Si bien el agua pura es la base de una buena hidratación, los expertos en nutrición deportiva, Anna Grifols y Laura Jorge, aclaran que la clave para una hidratación óptima reside en el nivel de actividad física y las condiciones ambientales. Su consejo es claro: la elección de la bebida debe alinearse con la intensidad y duración de tu entrenamiento.

Según la nutricionista deportiva Anna Grifols, el agua es suficiente para el consumo diario y para actividades físicas de baja intensidad. Las bebidas con electrolitos, por el contrario, están diseñadas para reponer los minerales que se pierden al sudar, siendo el sodio, el ion más importante que se excreta. Laura Jorge, explica que los electrolitos como el sodio, el potasio y el calcio, son vitales para funciones corporales esenciales, como el equilibrio de líquidos, la transmisión nerviosa y la contracción muscular.

La duración y la intensidad del ejercicio son los factores determinantes para saber cuándo optar por una bebida con electrolitos. Para sesiones de ejercicio que duran menos de una hora y son de baja intensidad, el agua es la mejor opción. Sin embargo, en entrenamientos que superan esta duración o en condiciones de calor y humedad, donde la sudoración es más intensa, es recomendable considerar bebidas que contengan electrolitos para evitar la deshidratación y la fatiga.

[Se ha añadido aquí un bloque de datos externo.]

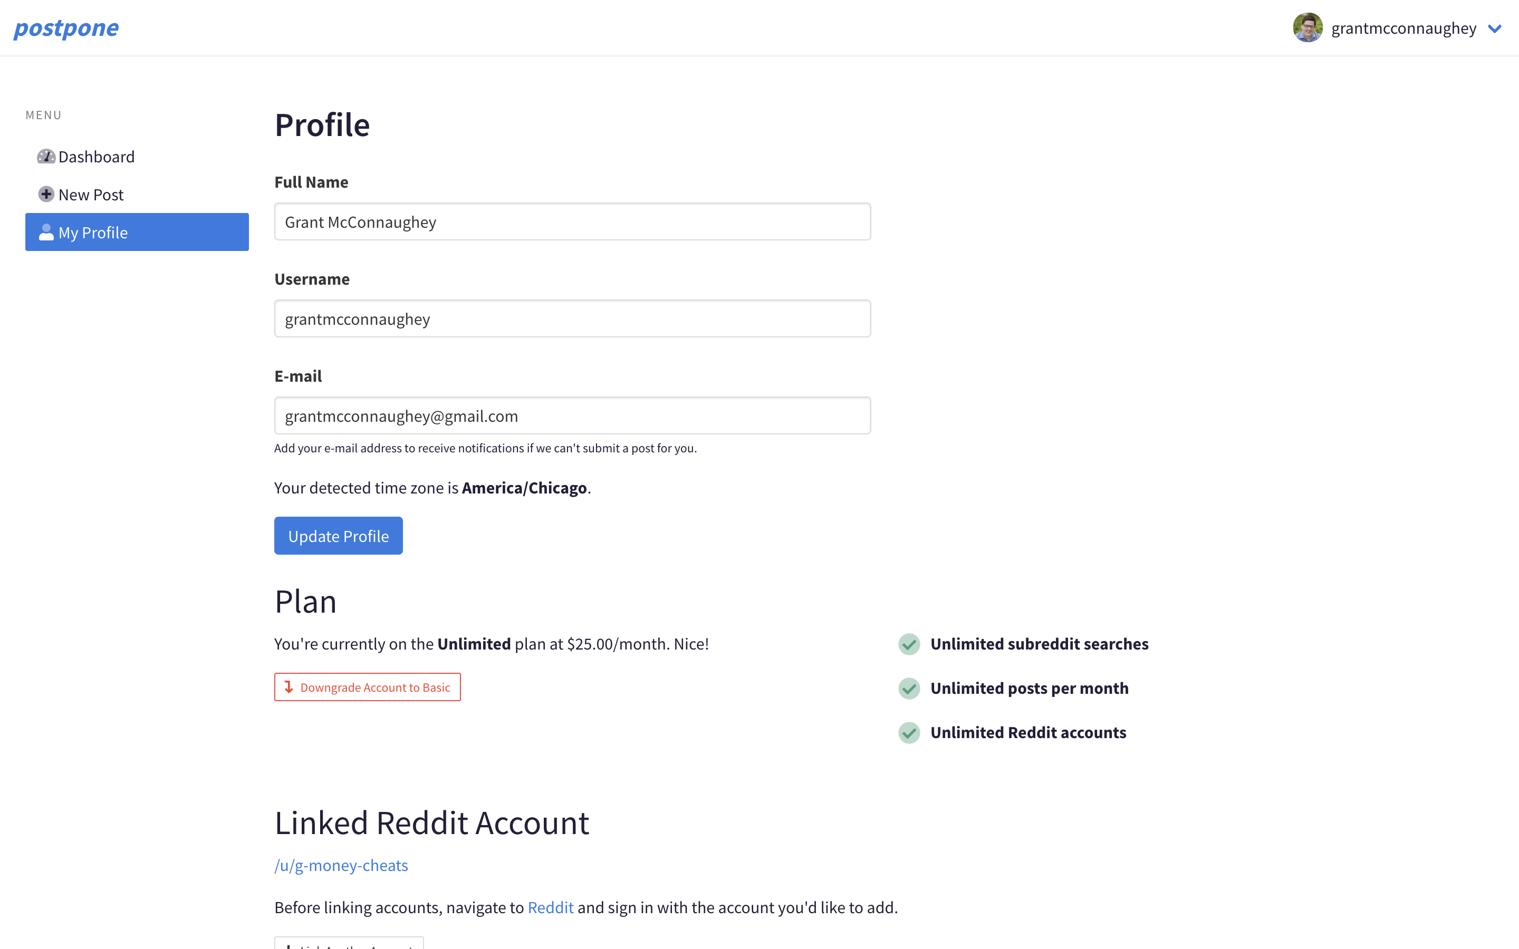Click the Unlimited posts per month checkmark
Viewport: 1519px width, 949px height.
point(909,689)
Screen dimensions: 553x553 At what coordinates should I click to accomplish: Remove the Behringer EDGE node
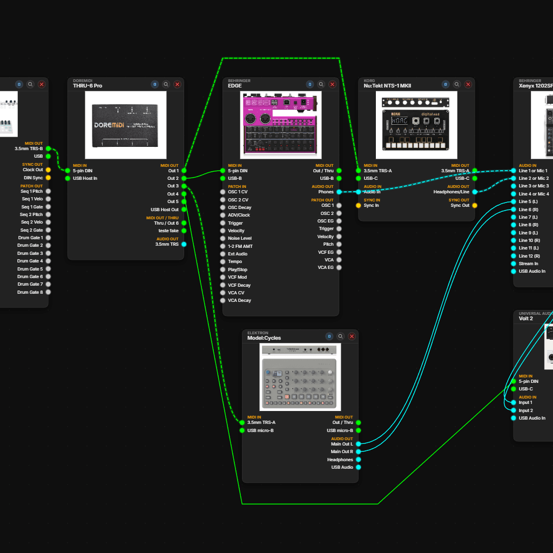point(332,84)
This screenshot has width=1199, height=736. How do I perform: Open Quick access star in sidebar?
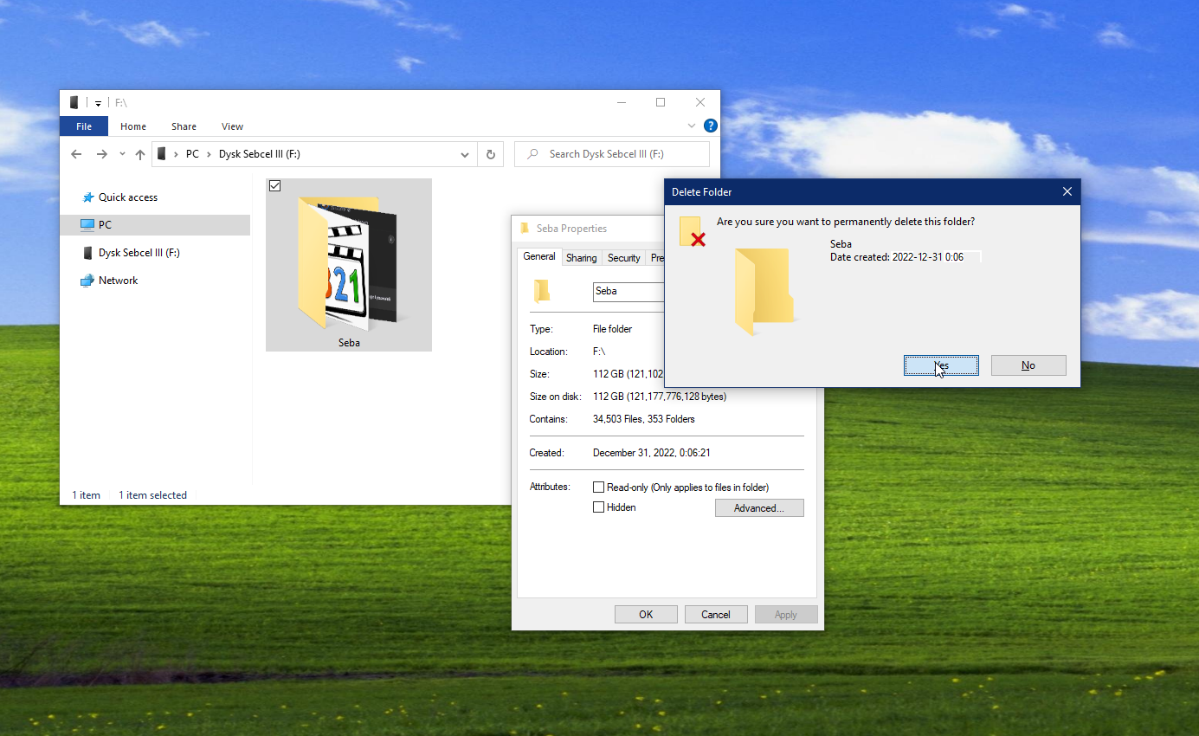[87, 197]
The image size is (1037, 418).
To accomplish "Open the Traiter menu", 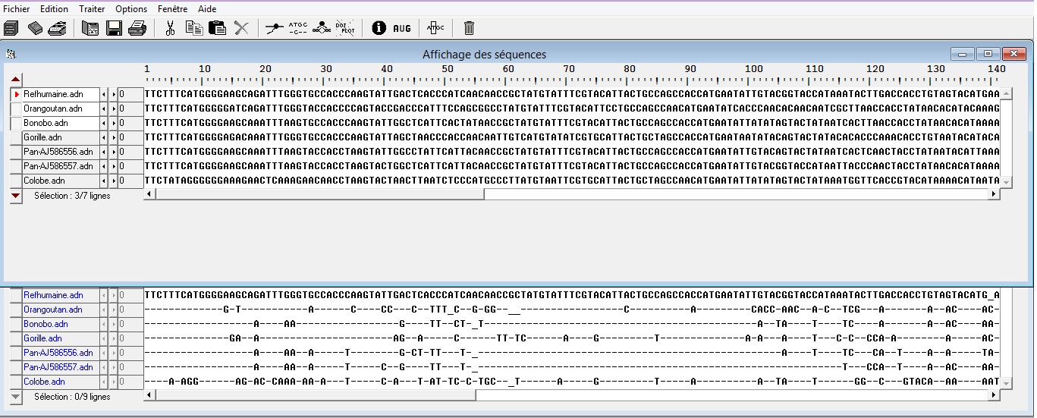I will (92, 9).
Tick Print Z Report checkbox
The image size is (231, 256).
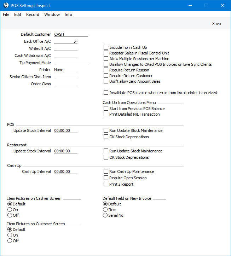point(106,184)
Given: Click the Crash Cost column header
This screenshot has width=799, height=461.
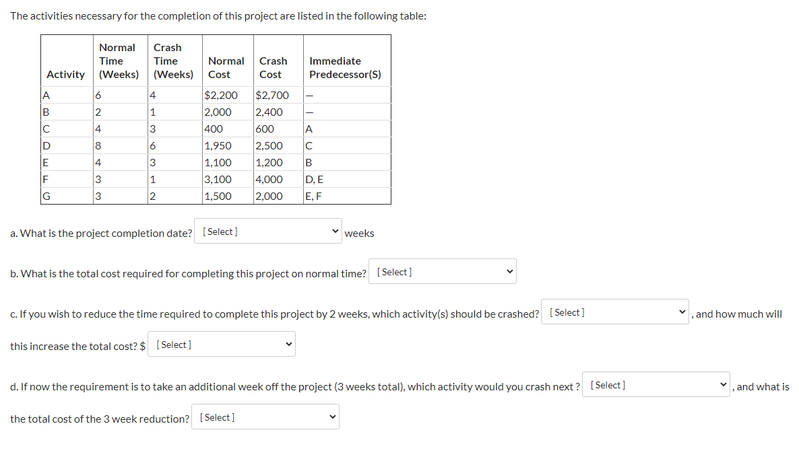Looking at the screenshot, I should click(x=274, y=68).
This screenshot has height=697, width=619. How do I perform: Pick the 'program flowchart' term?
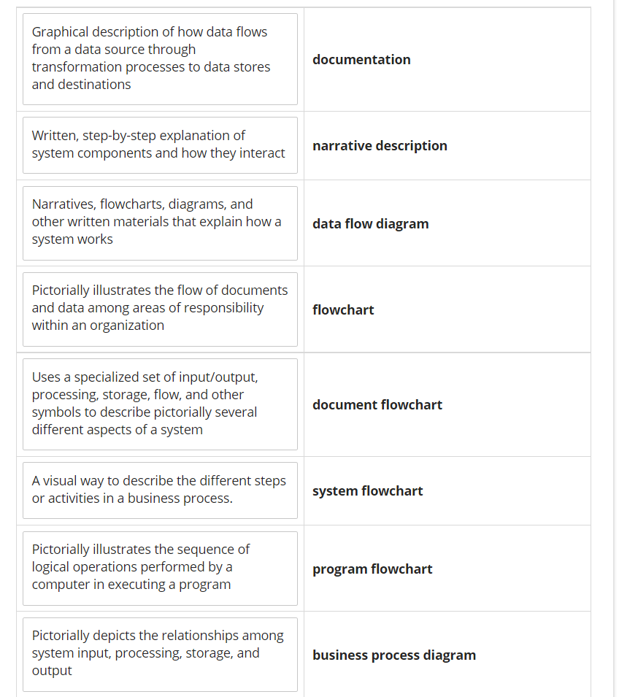point(372,569)
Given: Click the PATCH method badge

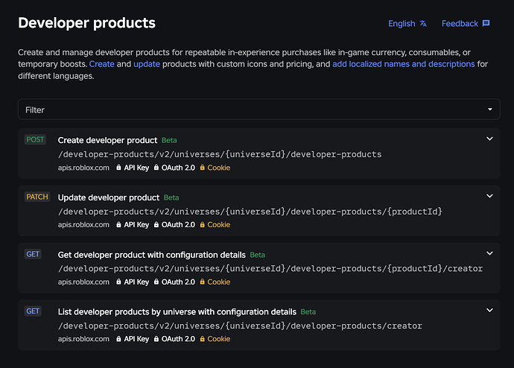Looking at the screenshot, I should pyautogui.click(x=37, y=197).
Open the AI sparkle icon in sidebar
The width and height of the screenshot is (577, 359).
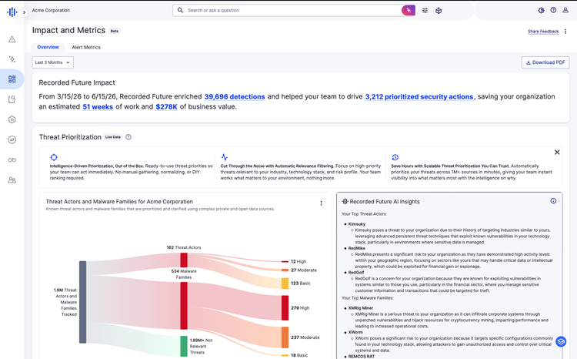tap(12, 59)
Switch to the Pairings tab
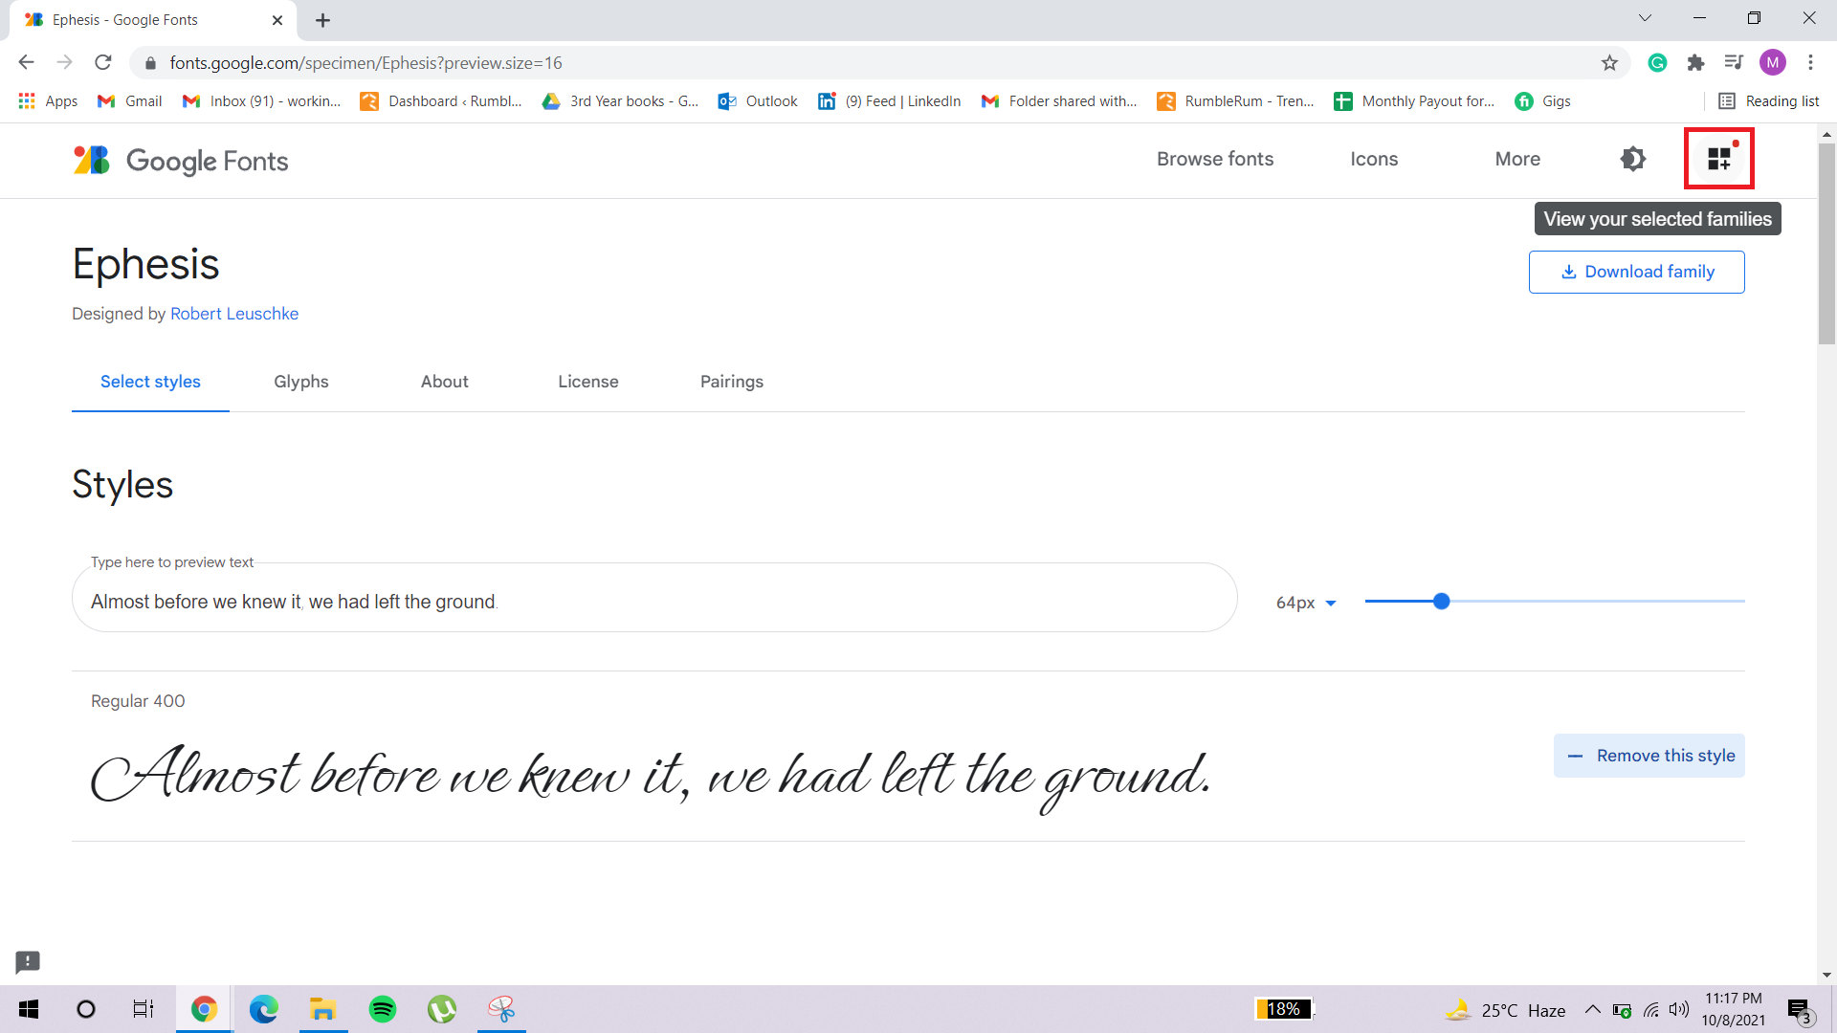 coord(731,381)
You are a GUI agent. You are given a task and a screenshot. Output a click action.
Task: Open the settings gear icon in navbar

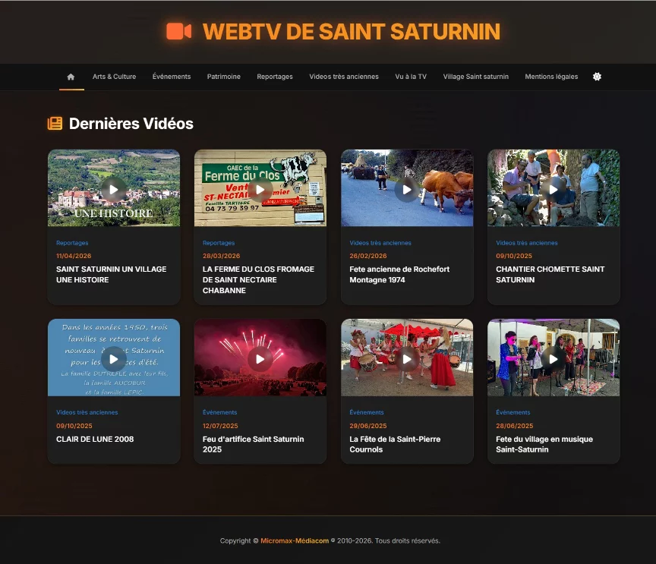point(597,77)
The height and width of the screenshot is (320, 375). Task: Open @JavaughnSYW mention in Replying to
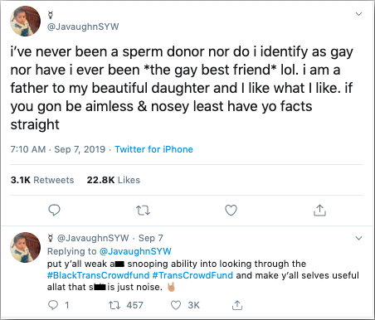[135, 251]
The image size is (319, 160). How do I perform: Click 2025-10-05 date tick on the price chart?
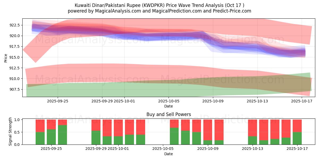click(x=169, y=101)
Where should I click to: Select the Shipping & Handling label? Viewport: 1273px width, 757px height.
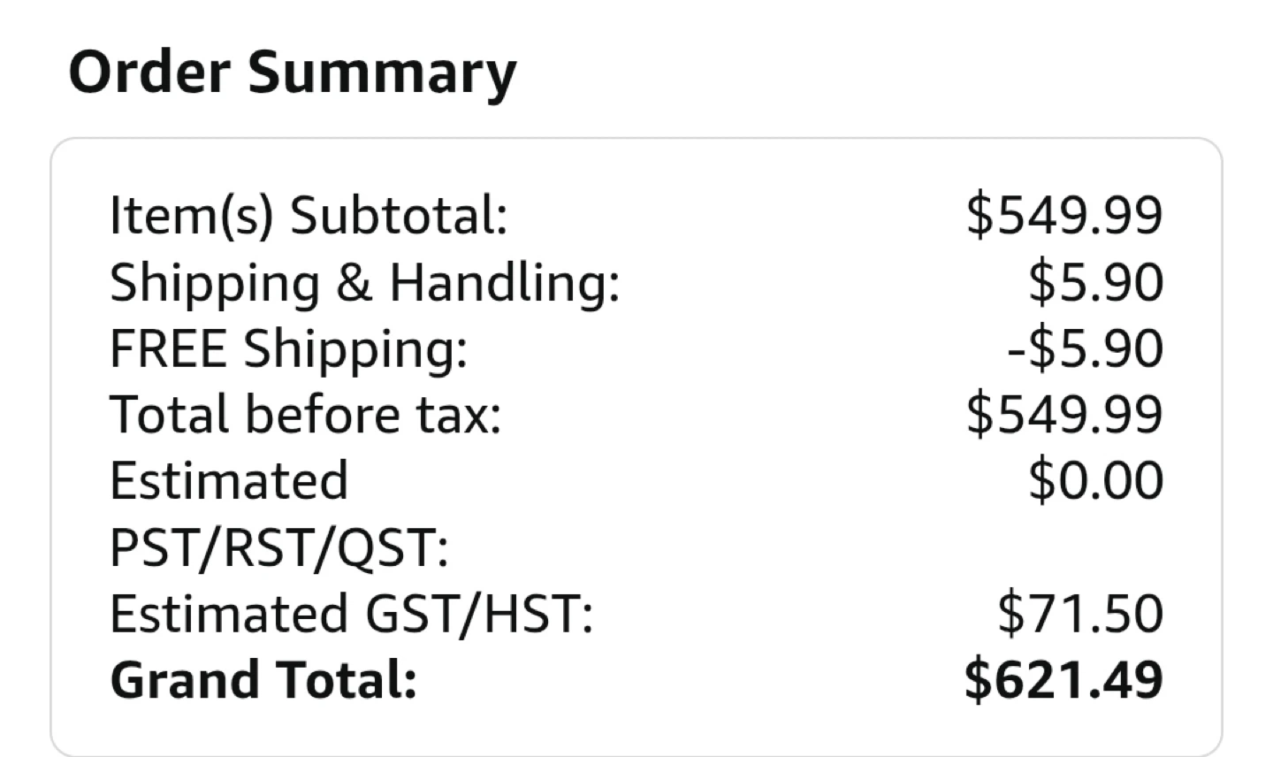coord(364,283)
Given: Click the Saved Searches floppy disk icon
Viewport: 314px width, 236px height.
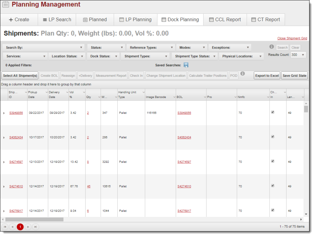Looking at the screenshot, I should pos(186,65).
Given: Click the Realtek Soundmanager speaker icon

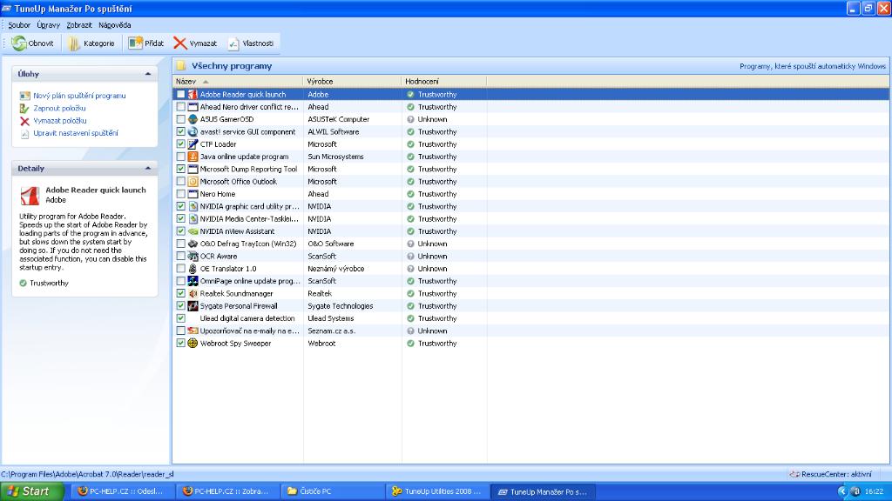Looking at the screenshot, I should click(x=193, y=294).
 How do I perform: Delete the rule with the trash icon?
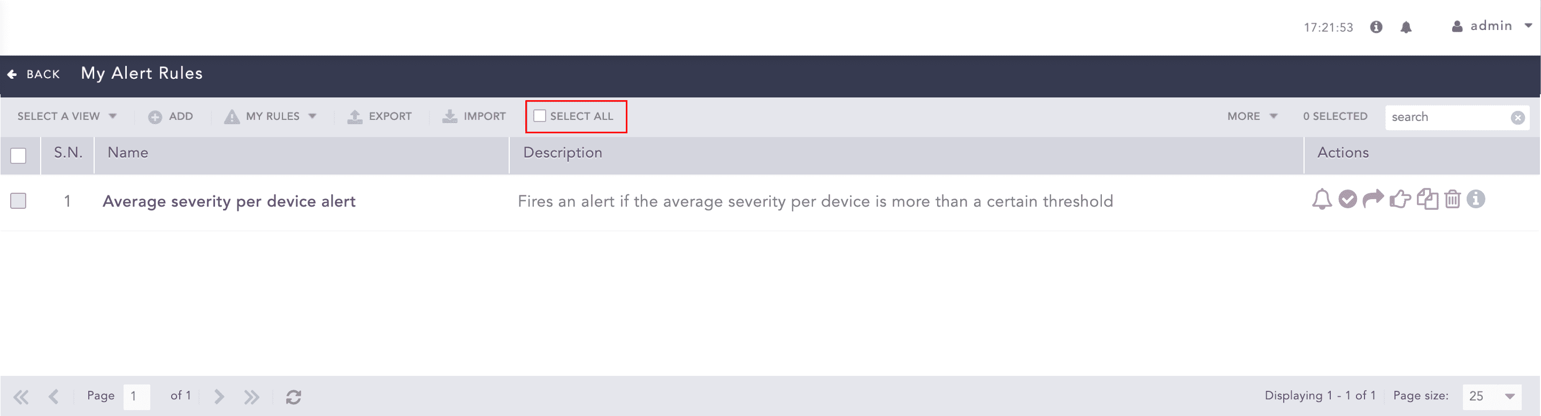click(x=1452, y=199)
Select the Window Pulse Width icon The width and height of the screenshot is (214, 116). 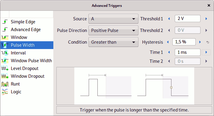(x=5, y=61)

Las bebidas isotónicas son ideales para sesiones de 1 a 2 horas, ya que aportan agua, sodio y una cantidad moderada de carbohidratos. Para esfuerzos más prolongados o de alta intensidad, se necesitan bebidas con una mayor concentración de carbohidratos para mantener el aporte de energía y electrolitos. En deportes de resistencia como el ciclismo, el triatlón o las carreras de larga distancia, la atención a la reposición de sales es crucial para mantener el rendimiento y prevenir calambres.